# Task
Look below for the line containing "Where should I click to: Uncheck"; from there, print each line exactly up to and including the line containing "You are a computer-use agent. This", and stop.

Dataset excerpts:
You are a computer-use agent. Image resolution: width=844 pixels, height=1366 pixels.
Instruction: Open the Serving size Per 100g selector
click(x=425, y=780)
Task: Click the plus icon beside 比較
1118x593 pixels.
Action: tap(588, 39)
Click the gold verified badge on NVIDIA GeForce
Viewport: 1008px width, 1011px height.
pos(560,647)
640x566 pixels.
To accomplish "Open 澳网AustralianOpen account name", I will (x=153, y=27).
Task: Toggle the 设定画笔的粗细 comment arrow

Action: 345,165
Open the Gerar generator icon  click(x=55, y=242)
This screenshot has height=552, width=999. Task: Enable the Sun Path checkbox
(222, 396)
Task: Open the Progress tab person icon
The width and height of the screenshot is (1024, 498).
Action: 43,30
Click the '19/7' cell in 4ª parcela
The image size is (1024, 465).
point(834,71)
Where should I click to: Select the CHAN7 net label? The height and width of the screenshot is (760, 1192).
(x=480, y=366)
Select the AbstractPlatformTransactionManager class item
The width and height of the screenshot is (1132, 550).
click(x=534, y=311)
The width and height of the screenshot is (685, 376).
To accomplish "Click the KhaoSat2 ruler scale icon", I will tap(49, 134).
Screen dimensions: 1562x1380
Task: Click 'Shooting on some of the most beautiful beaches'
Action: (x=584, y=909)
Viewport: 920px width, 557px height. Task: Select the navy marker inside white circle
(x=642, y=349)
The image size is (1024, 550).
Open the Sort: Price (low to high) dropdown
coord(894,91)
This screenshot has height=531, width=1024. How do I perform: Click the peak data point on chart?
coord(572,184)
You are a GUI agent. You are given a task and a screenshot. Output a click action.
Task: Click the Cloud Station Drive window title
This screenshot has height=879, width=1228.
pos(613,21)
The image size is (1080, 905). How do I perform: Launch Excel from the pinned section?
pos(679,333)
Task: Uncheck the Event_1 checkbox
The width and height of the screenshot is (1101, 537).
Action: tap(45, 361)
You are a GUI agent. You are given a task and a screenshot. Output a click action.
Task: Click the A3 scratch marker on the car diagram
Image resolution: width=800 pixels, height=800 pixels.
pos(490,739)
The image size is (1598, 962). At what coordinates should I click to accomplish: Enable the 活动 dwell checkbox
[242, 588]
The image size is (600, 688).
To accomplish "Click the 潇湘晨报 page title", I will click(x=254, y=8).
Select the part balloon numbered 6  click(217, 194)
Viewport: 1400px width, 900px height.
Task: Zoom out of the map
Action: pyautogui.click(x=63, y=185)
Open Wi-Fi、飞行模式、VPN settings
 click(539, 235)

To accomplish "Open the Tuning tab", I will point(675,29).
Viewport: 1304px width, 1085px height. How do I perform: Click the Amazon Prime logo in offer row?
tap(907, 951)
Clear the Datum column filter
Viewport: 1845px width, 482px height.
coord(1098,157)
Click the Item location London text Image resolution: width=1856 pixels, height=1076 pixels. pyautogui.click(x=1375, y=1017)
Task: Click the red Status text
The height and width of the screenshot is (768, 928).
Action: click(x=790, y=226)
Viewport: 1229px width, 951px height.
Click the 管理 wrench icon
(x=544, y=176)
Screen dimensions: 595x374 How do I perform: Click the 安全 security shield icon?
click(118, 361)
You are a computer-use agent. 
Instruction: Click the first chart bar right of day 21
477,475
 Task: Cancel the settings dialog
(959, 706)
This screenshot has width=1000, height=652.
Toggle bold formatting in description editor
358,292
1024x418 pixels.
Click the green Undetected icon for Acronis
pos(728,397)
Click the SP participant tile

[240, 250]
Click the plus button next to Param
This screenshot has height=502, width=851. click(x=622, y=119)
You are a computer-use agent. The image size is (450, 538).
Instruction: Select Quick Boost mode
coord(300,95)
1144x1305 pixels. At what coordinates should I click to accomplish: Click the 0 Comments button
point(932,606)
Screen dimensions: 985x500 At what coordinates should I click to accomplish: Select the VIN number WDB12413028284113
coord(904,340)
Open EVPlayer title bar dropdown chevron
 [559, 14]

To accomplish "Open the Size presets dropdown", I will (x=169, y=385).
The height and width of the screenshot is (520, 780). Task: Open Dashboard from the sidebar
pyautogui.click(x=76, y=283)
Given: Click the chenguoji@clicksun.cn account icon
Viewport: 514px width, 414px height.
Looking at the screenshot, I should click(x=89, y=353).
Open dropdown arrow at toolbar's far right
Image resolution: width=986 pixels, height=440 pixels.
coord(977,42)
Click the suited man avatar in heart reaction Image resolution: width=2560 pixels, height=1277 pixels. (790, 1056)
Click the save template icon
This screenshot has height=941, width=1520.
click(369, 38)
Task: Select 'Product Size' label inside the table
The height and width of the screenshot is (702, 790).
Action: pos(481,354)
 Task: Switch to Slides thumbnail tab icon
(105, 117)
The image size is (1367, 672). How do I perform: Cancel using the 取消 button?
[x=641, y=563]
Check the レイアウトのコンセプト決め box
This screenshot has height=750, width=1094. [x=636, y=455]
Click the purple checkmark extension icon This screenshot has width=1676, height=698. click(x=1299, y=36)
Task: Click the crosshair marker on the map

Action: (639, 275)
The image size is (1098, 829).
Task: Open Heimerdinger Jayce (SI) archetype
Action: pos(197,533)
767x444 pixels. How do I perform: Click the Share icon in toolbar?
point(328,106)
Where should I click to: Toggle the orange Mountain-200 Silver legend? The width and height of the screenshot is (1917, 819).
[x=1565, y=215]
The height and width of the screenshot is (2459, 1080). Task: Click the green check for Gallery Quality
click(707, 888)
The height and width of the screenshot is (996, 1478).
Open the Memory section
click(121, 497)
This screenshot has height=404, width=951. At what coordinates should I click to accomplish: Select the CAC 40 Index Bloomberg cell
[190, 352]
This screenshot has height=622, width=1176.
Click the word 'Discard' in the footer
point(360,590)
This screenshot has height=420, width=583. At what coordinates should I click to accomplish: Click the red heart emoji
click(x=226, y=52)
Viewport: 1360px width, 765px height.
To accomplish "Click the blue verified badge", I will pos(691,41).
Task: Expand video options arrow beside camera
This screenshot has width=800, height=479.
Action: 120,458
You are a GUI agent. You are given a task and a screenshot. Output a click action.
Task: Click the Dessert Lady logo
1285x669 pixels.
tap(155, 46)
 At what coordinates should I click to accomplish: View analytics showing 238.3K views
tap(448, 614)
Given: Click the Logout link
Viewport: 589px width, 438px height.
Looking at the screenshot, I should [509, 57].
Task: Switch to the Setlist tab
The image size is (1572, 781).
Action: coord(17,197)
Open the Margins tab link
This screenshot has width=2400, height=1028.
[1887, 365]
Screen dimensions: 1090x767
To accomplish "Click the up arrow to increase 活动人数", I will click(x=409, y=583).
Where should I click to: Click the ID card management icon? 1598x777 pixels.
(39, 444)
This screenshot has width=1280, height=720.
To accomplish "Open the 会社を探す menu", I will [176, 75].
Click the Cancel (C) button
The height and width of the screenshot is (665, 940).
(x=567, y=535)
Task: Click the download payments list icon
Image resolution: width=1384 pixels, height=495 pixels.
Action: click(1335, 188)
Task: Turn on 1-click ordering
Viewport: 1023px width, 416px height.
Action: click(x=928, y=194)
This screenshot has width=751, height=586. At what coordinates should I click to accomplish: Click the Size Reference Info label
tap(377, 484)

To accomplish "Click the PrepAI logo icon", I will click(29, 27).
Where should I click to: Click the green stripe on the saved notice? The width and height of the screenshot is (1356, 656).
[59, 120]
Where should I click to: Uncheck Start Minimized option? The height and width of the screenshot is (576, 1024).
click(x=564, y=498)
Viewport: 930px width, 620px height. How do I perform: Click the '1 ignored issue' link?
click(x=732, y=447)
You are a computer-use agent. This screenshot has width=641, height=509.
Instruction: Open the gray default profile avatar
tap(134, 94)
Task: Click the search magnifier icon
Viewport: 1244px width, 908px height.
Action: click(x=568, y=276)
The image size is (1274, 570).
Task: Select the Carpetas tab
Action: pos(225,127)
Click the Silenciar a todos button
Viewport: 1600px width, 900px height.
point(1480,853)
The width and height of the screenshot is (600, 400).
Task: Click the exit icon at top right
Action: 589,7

# Output for this exercise
Where should I click to: Uncheck Start Minimized option? The height and width of the screenshot is (576, 1024).
click(x=564, y=498)
Viewport: 930px width, 620px height. How do I perform: Click the '1 ignored issue' link?
click(x=732, y=447)
You are a computer-use agent. This screenshot has width=641, height=509.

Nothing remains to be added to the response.